- **Given data**:
*** Block opens ***
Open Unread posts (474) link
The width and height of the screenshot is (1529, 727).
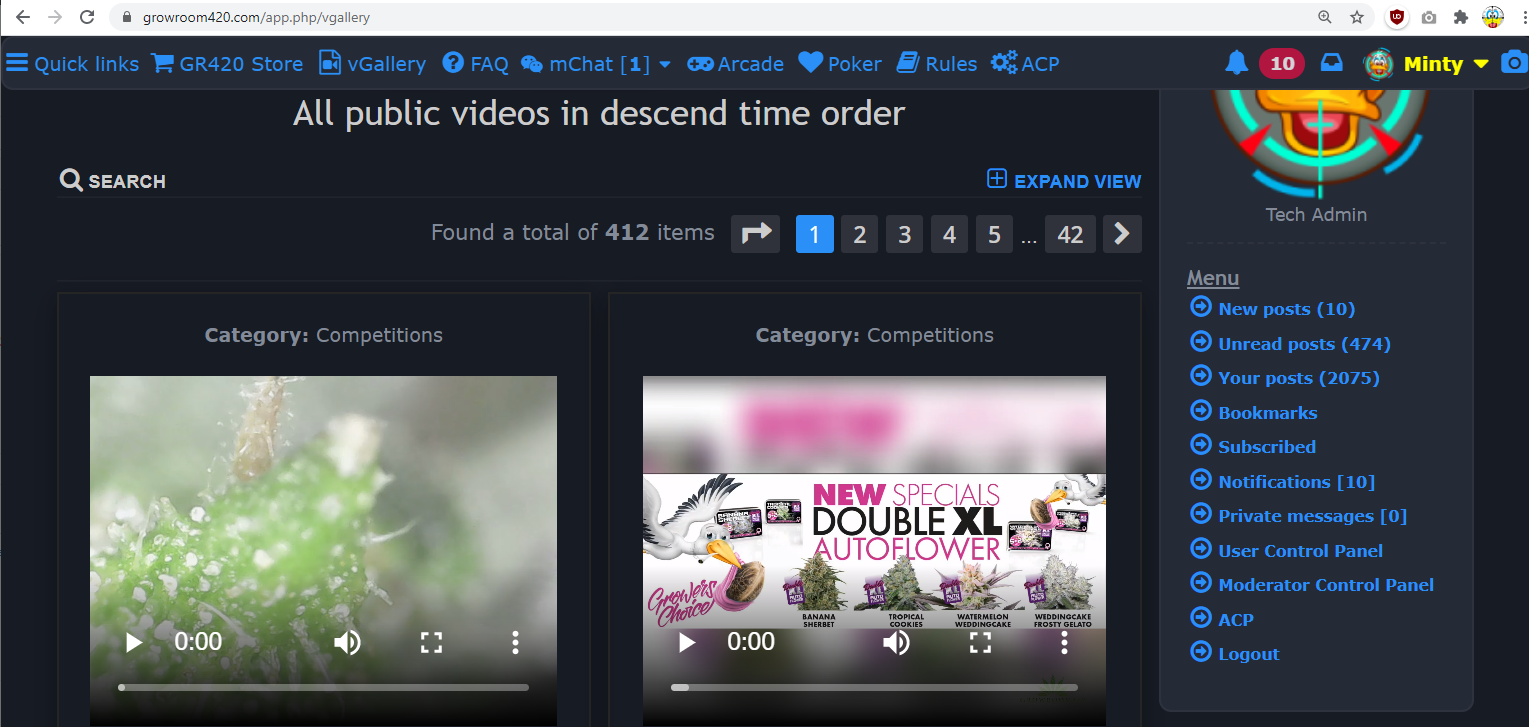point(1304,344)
*** Block closes ***
*** Block opens ***
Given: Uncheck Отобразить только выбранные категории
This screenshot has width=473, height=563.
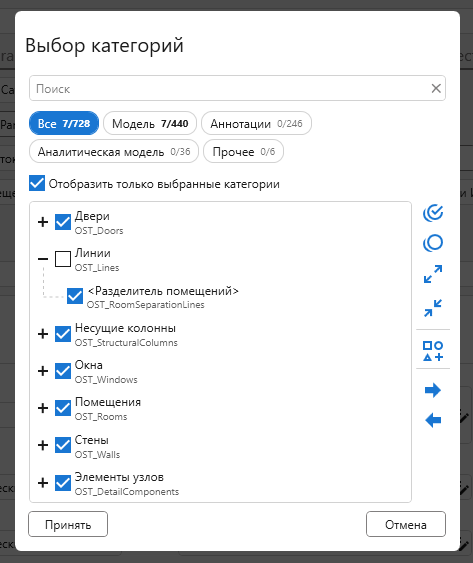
*** Block closes ***
*** Block opens ***
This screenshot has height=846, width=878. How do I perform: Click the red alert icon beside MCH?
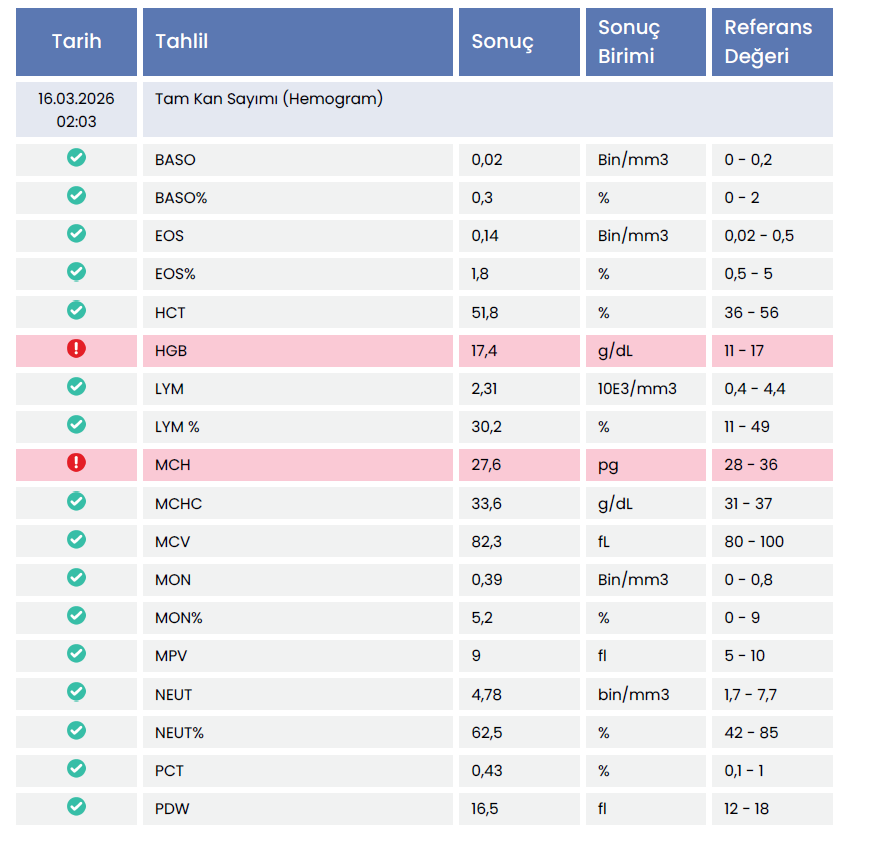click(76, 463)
*** Block closes ***
- **About this task**: In the listing above, find the line containing "Given: Uncheck Отобразить" and the line containing "This screenshot has width=473, height=563.", then quote both, plus every line between them, exactly as written.

- **Your response**:
Given: Uncheck Отобразить только выбранные категории
This screenshot has width=473, height=563.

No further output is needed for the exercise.